- Opening Delimiter -
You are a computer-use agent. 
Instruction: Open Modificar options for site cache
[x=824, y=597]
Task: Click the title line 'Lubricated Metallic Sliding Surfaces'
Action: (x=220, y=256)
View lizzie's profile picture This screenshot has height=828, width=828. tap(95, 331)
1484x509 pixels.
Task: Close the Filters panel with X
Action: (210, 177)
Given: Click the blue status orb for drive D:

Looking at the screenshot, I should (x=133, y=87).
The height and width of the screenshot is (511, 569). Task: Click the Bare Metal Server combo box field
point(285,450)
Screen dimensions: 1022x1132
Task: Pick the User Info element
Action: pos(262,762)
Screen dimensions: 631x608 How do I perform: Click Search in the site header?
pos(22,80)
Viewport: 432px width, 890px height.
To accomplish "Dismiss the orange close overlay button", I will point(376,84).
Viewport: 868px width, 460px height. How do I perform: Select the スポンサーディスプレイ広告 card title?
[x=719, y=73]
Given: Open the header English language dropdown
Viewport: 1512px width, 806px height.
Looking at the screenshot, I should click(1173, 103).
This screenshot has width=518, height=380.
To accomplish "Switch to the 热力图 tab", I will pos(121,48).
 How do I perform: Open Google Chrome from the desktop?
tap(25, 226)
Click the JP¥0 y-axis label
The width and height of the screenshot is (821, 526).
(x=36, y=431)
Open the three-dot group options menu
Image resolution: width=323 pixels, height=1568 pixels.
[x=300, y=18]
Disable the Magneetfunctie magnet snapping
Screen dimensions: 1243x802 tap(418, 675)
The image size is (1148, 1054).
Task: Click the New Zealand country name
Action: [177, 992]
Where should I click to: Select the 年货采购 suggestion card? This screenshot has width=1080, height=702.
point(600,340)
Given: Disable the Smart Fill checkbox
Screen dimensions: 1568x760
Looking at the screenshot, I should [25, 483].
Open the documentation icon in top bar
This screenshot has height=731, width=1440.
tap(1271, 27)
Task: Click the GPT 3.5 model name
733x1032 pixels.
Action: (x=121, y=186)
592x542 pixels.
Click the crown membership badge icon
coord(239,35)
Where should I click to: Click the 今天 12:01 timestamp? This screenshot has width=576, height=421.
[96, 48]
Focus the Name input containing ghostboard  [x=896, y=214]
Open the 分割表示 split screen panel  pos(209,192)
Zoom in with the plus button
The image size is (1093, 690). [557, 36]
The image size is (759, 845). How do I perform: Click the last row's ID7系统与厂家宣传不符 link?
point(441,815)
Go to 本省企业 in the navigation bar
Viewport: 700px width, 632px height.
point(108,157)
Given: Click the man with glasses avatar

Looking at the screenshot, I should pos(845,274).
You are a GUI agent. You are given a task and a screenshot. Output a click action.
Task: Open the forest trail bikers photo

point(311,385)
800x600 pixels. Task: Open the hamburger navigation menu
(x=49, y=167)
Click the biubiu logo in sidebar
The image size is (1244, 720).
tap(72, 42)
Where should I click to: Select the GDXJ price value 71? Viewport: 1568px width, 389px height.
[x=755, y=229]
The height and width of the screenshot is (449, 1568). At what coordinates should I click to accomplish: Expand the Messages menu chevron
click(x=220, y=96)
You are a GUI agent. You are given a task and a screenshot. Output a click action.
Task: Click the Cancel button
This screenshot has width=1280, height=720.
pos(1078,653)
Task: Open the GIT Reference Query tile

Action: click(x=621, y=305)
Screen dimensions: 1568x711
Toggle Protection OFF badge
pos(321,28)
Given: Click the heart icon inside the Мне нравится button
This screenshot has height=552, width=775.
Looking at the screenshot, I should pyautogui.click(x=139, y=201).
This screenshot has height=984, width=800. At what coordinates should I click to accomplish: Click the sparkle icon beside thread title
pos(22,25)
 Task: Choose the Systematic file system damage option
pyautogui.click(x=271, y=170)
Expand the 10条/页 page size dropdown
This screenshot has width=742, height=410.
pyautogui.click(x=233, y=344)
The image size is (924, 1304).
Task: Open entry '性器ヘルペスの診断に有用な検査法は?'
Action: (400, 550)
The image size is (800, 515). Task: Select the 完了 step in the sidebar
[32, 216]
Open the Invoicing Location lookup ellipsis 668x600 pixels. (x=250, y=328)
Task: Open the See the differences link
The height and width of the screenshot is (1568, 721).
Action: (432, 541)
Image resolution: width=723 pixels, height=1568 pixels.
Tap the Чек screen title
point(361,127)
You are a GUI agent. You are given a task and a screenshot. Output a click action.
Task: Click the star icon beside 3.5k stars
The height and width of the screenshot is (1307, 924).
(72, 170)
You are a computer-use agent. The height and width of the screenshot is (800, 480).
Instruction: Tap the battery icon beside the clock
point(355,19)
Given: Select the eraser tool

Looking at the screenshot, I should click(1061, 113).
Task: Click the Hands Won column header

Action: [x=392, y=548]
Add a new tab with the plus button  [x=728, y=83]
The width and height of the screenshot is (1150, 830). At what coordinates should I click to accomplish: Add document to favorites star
- Closing Delimiter -
◆ TASK BRIEF
Of the entries above, repeat exactly the lines from the line with "733x1032 pixels." through the line with "Task: Click the Cancel button", both of them included.

◆ TASK ANSWER
733x1032 pixels.
Action: (x=121, y=186)
592x542 pixels.
Click the crown membership badge icon
coord(239,35)
Where should I click to: Click the 今天 12:01 timestamp? This screenshot has width=576, height=421.
[96, 48]
Focus the Name input containing ghostboard  [x=896, y=214]
Open the 分割表示 split screen panel  pos(209,192)
Zoom in with the plus button
The image size is (1093, 690). [557, 36]
The image size is (759, 845). How do I perform: Click the last row's ID7系统与厂家宣传不符 link?
point(441,815)
Go to 本省企业 in the navigation bar
Viewport: 700px width, 632px height.
point(108,157)
Given: Click the man with glasses avatar

Looking at the screenshot, I should pos(845,274).
You are a GUI agent. You are given a task and a screenshot. Output a click action.
Task: Open the forest trail bikers photo

point(311,385)
800x600 pixels. Task: Open the hamburger navigation menu
(x=49, y=167)
Click the biubiu logo in sidebar
The image size is (1244, 720).
tap(72, 42)
Where should I click to: Select the GDXJ price value 71? Viewport: 1568px width, 389px height.
[x=755, y=229]
The height and width of the screenshot is (449, 1568). At what coordinates should I click to accomplish: Expand the Messages menu chevron
click(x=220, y=96)
You are a GUI agent. You are given a task and a screenshot. Output a click action.
Task: Click the Cancel button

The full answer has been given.